I have to go and floss the Cumberland sausage bits out of my teeth now. If I’ve run out of floss I’ll just have to swill.



Dotty’s Shitey Family – An Update


I got up this morning. I went for a wee, had a wash, got dressed, went downstairs for a fag and a cup of coffee which tasted very nice indeed, thank you for asking. I’m telling you what I did this morning because since JUDAS left I haven’t done it, not all of it, only the wee, the fag and the cup of coffee that I took back upstairs to bed with me.

My bedroom is a shithole. It’s a mess. I don’t know why because all I usually do is sleep there but it’s become something of a dumping ground for collections I’ve grown bored with, for books I haven’t read yet, for books I have read but haven’t found a place for yet, for clothes I haven’t put away yet (CLEAN CLOTHES – I’M NOT A DIRTY MINGER, I KNOW WHAT A LAUNDRY BASKET IS FOR – see Losing My Biscuit) and for bits and bobs and things I keep but don’t know why I’ve kept them. But like I said, all I usually do is sleep there so I didn’t notice how bad it had got because I never LOOKED at it until I started to spend my days in bed. Well to be honest with you it was little Emily who MADE me start noticing it, she wouldn’t shut up about it until I brought my head up from under the covers and listened to her- “Dotty, my dearest friend, you must LOOKThis room resembles Branwell’s room when he’s had a little too much laudanum and thinks his enemies from Glass Town have come to disembowel him. SEE IT, my friend. KNOW IT. And decide WHAT TO DO ABOUT IT.” We had a little argument and I shouted at her from under the covers IF IT BOTHERS YOU THAT MUCH GO AND TELL QUEEN VICTORIA AND GET ME BEHEADED, YOU MOANING BITCH but she said she couldn’t hear me properly and I didn’t have the energy to repeat myself or to listen to her yakking on and on and on so I looked and I saw and as the days passed I looked and saw more and more of the mess, and I DO know what I have to do about it but I’m not doing it today, I’m waiting for Granny Euphemia to come again and she’ll help me to clean it.

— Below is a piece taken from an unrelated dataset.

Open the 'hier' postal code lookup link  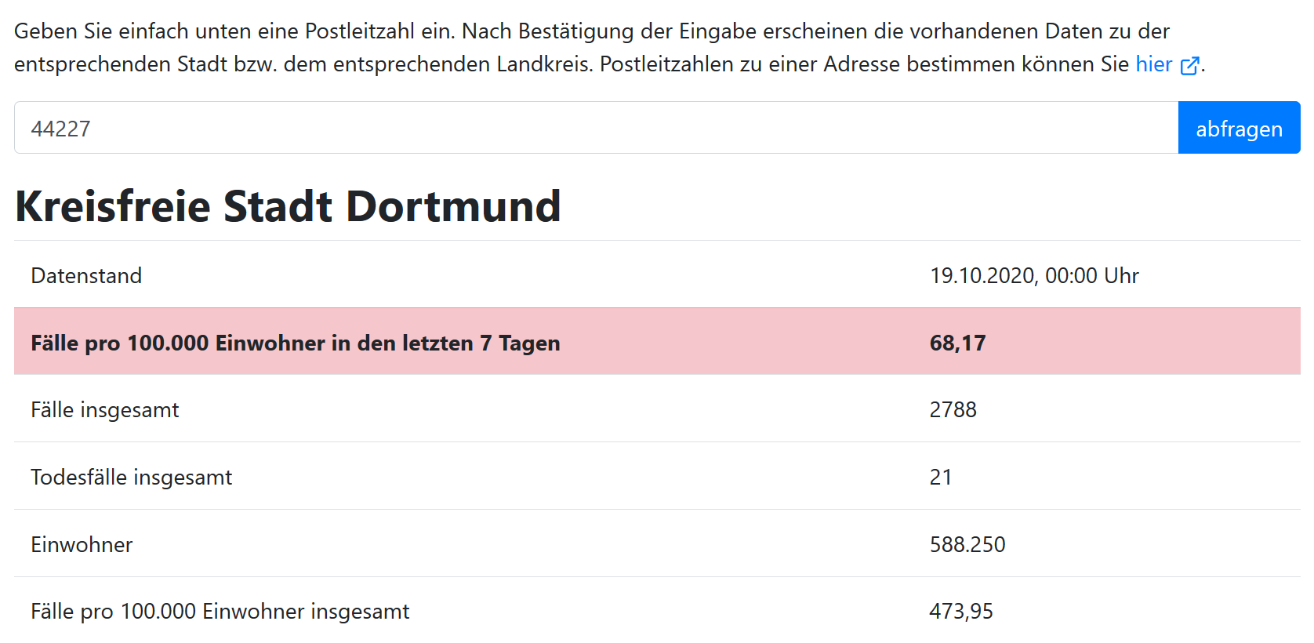click(x=1153, y=64)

Little Emily is getting on my nerves lately, sweet as she is. She’d look pretty enough with a bit of eyeliner and mascara to bring out her eyes but I don’t think make-up would stop her looking so fucking DEPRESSED all the time, like someone stole her pens or maimed her bible. I think it’s those sisters of hers, they keep telling her Heathcliff will never be famous if she doesn’t give him a flowery cravat and a blue velvet jacket but she doesn’t want to give him those things and I told her bollocks to Charlotte, bollocks to Anne, tell them to go and fuck themselves, Heathcliff is YOUR character, you can dress him how you want. During my days in bed she’d come and sit on the long bookcase and talk to me while I was writing my new book and film review pages for my little blog and you should have HEARD the things she told me about what one of the sisters got up to with the – no, I can’t tell you, juicy gossip isn’t part of this blog. But even when she was gossiping and slagging off her sisters she still looked as miserable as fuck – I put up with it for days until yesterday morning when I (politely) asked if she could go somewhere else because her face was upsetting me. She went and she hasn’t been back since. I hope she wasn’t offended, but I’d had enough of looking at all that GLOOM.

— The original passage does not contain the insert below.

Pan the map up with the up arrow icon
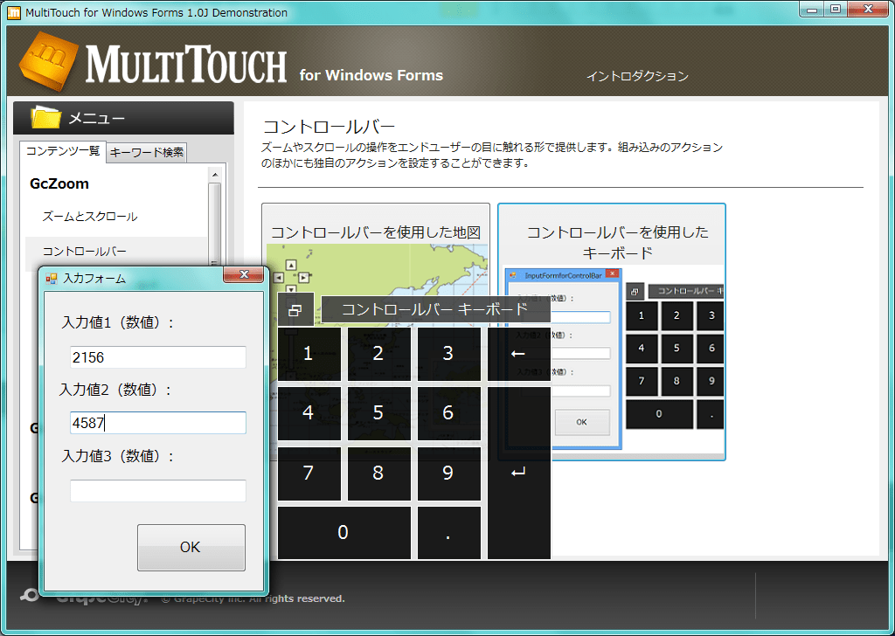Viewport: 895px width, 636px height. click(290, 265)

So back to this morning. After I’d had my fifth cup of coffee I made a batch of Cumberland sausages and they tasted like HEAVEN, thank you for asking, and I don’t ever want to go so long without eating them again. They perked me up so much I thought I should open the curtains to let a bit of sunlight in so I went into the living room and opened the living room curtains, I ran upstairs and opened my bedroom curtains, I went into the spare room that JUDAS slept in and opened the spare room that JUDAS slept in curtains, but I didn’t open the little spare room curtains because it’s not a spare room any more it’s an airing cupboard (see Adventures In The Airing Cupboard). I opened the blind in the bathroom and then I went back downstairs into the kitchen and opened the blind in the kitchen — AND THE OUTSIDE HAD DISAPPEARED. Gone. Vanished. No garden, no catshit, no sky, no clouds, no nothing of the outside at all. I screamed and jumped back and banged my arse on the washing mangle (it fucking well hurt, I bet the bruise is going to be the size of a GOLFBALL) and I thought that’s it, Dotty, you’ve lost it completely, no road back from INSANITYLAND now and I had a SUPERMEGA PANIC ATTACK and all sorts of things were going through my head about COLLIDING UNIVERSES and BIG BLACK HOLES SWALLOWING UP OUR PLANET and KEANU REEVES HAD CHANGED HIS MIND ABOUT DESTROYING US and GODDYJESUS HAD SMITED US BEFORE KEANU REEVES COULD DO IT and then I noticed the writing on the black blackness where the outside had been, four underlined words – dotty open the door – and I knew then that the outside HADN’T disappeared, it was behind the BIG BLACK PAPER THAT MY FUCKING KNOB-ROT OF AN EX-BROTHER JUDAS HAD STUCK ON MY WINDOW.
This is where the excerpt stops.